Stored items
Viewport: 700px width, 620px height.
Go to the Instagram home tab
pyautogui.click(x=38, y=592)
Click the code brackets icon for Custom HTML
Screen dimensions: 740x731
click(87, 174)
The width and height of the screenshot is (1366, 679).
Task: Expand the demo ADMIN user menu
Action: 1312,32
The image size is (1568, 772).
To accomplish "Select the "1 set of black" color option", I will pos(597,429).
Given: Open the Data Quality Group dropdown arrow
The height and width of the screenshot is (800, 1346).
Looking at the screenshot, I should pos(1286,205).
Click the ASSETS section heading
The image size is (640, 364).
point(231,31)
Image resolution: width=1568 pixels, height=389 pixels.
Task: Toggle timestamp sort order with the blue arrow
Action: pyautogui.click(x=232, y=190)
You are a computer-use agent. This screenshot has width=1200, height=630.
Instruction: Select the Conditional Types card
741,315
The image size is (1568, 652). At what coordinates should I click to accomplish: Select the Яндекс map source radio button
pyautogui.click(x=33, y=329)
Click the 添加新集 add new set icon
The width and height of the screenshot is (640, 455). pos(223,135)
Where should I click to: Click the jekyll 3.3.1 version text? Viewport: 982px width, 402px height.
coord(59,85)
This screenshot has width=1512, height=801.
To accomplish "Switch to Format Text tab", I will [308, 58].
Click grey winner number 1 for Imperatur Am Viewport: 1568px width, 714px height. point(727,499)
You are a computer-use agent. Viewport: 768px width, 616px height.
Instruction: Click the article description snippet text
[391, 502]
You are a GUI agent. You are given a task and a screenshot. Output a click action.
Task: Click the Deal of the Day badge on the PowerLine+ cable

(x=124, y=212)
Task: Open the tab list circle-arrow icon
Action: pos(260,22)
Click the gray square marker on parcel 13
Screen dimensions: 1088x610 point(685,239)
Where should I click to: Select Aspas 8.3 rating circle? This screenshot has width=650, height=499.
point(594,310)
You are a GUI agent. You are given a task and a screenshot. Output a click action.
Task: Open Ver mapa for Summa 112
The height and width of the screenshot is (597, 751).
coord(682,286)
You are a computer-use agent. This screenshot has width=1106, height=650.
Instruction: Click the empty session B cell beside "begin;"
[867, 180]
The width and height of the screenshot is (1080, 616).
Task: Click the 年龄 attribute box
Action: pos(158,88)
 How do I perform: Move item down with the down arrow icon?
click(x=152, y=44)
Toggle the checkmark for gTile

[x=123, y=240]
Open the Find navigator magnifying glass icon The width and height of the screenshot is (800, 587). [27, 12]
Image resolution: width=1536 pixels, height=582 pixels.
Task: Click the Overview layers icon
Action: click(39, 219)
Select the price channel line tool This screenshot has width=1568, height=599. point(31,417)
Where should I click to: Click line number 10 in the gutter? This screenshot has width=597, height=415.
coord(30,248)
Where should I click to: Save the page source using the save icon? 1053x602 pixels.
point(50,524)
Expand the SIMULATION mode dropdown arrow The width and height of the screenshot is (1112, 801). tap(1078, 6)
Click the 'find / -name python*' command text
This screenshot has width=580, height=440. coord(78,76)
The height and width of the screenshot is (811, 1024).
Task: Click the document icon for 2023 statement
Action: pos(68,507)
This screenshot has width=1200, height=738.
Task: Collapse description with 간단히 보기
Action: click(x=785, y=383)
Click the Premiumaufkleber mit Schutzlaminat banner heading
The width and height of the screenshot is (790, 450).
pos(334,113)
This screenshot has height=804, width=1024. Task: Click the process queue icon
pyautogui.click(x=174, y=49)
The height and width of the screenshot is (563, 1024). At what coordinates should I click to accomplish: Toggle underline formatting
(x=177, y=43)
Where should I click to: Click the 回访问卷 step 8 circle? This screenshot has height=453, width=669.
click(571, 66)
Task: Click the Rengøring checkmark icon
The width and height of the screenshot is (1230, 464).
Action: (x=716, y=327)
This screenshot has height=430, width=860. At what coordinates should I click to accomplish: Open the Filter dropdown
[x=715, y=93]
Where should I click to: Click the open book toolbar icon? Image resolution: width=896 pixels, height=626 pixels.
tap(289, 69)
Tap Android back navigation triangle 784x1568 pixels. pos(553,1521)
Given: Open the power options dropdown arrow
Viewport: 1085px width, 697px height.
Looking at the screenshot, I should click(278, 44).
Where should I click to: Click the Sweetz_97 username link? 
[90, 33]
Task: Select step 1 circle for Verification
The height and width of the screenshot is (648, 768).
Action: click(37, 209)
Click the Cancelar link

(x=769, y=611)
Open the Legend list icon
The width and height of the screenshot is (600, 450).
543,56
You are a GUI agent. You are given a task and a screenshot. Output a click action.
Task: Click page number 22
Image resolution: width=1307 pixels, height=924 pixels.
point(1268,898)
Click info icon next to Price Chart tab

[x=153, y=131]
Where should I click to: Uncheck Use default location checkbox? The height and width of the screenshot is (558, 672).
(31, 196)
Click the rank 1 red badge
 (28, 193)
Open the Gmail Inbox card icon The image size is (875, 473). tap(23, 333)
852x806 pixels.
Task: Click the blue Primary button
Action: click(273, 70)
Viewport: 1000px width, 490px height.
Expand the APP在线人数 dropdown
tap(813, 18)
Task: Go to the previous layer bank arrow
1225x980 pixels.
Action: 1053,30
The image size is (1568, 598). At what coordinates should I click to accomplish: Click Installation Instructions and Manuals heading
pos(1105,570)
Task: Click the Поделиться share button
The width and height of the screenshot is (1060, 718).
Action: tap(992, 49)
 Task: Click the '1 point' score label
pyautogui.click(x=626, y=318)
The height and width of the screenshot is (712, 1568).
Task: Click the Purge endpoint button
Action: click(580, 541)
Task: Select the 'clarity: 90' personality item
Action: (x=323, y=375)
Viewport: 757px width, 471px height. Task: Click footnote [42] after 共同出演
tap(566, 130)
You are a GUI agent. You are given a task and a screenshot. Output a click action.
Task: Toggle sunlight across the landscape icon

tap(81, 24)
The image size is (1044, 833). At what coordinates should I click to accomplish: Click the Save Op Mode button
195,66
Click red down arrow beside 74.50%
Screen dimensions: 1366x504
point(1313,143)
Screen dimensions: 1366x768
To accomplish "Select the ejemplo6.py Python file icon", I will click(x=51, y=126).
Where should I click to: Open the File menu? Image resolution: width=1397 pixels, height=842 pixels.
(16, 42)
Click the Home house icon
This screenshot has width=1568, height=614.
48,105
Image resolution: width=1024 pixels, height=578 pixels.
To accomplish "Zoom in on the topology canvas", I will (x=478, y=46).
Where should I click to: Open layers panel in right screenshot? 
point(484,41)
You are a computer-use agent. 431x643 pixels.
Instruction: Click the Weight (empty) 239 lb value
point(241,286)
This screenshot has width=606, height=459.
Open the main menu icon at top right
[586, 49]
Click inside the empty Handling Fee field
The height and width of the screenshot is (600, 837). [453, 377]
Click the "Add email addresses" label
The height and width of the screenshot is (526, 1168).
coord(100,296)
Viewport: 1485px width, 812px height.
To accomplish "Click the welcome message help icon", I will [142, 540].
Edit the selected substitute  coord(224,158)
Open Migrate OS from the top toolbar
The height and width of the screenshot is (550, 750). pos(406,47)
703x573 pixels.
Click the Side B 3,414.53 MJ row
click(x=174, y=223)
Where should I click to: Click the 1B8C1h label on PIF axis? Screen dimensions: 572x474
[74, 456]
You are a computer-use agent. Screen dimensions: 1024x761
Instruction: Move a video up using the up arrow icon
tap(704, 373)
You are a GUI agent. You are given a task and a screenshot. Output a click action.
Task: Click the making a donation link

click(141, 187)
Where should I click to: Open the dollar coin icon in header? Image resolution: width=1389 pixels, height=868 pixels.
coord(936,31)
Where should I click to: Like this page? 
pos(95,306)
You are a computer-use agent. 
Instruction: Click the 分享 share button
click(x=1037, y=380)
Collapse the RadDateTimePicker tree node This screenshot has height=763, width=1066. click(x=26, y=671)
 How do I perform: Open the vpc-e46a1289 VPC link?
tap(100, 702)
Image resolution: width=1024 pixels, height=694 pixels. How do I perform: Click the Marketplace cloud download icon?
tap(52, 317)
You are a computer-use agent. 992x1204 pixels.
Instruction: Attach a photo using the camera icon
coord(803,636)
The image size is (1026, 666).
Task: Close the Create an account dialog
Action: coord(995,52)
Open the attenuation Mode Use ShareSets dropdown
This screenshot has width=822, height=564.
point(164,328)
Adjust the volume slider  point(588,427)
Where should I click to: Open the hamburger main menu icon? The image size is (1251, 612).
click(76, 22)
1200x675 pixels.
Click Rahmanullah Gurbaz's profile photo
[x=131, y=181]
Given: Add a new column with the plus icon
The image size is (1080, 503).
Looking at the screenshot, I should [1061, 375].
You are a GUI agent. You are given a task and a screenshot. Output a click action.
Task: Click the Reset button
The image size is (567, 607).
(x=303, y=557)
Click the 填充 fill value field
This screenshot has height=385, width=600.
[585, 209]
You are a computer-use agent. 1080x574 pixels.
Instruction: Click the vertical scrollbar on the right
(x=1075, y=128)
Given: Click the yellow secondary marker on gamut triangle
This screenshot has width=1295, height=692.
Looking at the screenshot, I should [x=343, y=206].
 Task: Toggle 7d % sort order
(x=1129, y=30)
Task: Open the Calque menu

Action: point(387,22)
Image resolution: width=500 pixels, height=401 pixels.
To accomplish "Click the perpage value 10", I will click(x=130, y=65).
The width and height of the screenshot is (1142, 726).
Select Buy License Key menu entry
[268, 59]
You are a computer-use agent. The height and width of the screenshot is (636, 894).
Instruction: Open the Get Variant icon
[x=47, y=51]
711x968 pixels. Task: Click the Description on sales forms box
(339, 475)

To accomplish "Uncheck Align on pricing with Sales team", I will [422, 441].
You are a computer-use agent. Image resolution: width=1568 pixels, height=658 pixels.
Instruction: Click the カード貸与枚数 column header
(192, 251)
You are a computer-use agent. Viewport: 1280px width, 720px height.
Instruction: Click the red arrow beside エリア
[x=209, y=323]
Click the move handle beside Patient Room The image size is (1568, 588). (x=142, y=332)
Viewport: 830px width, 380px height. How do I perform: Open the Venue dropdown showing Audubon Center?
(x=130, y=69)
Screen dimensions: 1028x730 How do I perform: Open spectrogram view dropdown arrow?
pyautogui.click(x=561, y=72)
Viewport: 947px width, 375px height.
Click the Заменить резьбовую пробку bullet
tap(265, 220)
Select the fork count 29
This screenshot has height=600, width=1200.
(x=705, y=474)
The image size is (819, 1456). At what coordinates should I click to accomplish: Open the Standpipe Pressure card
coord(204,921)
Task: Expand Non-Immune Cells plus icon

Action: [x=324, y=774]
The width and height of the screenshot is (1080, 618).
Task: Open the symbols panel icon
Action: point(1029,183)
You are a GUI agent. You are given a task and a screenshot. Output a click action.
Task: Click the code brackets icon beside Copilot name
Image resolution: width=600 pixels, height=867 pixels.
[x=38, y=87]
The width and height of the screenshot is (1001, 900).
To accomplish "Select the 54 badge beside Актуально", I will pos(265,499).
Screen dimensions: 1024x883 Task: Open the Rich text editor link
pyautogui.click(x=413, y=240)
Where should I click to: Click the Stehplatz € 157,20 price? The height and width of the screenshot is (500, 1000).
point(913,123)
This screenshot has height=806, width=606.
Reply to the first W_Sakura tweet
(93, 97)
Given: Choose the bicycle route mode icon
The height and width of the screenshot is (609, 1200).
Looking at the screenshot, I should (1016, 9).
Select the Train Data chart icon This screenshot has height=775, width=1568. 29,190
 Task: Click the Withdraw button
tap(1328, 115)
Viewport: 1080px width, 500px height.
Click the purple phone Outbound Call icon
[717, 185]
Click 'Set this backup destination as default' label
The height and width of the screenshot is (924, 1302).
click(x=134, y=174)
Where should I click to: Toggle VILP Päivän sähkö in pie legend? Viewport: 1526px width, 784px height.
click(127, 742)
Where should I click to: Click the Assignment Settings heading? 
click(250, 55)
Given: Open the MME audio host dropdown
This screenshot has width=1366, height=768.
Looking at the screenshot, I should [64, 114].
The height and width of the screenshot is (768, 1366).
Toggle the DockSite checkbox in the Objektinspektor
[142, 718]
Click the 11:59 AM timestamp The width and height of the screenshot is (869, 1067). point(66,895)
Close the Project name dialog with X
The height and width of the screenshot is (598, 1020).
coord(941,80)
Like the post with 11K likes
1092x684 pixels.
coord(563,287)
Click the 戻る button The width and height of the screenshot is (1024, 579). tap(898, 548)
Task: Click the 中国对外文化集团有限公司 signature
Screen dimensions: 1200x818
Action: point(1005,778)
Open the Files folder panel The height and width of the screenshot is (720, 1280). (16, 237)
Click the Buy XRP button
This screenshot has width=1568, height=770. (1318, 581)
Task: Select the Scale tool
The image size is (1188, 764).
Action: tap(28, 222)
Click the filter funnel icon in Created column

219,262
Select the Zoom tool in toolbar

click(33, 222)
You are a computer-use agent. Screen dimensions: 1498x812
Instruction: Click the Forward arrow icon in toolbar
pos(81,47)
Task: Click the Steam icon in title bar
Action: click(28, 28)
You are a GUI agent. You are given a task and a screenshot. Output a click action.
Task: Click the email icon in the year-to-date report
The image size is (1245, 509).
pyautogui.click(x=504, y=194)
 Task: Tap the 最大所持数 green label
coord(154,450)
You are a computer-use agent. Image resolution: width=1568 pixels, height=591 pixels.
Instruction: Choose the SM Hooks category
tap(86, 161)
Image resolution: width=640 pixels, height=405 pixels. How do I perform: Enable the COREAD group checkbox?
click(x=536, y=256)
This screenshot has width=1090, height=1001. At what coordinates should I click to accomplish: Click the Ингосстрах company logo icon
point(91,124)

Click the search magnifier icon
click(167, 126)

→ **What to produce**:
Please set down, with no changes, the line that contains "Task: Select the Scale tool" and all the lines after it until the entries end; write nothing besides them.

→ **Task solution**:
Task: Select the Scale tool
The image size is (1188, 764).
Action: tap(28, 222)
Click the filter funnel icon in Created column

219,262
Select the Zoom tool in toolbar

click(33, 222)
You are a computer-use agent. Screen dimensions: 1498x812
Instruction: Click the Forward arrow icon in toolbar
pos(81,47)
Task: Click the Steam icon in title bar
Action: click(28, 28)
You are a GUI agent. You are given a task and a screenshot. Output a click action.
Task: Click the email icon in the year-to-date report
The image size is (1245, 509).
pyautogui.click(x=504, y=194)
 Task: Tap the 最大所持数 green label
coord(154,450)
You are a computer-use agent. Image resolution: width=1568 pixels, height=591 pixels.
Instruction: Choose the SM Hooks category
tap(86, 161)
Image resolution: width=640 pixels, height=405 pixels. How do I perform: Enable the COREAD group checkbox?
click(x=536, y=256)
This screenshot has width=1090, height=1001. At what coordinates should I click to accomplish: Click the Ингосстрах company logo icon
point(91,124)

Click the search magnifier icon
click(167, 126)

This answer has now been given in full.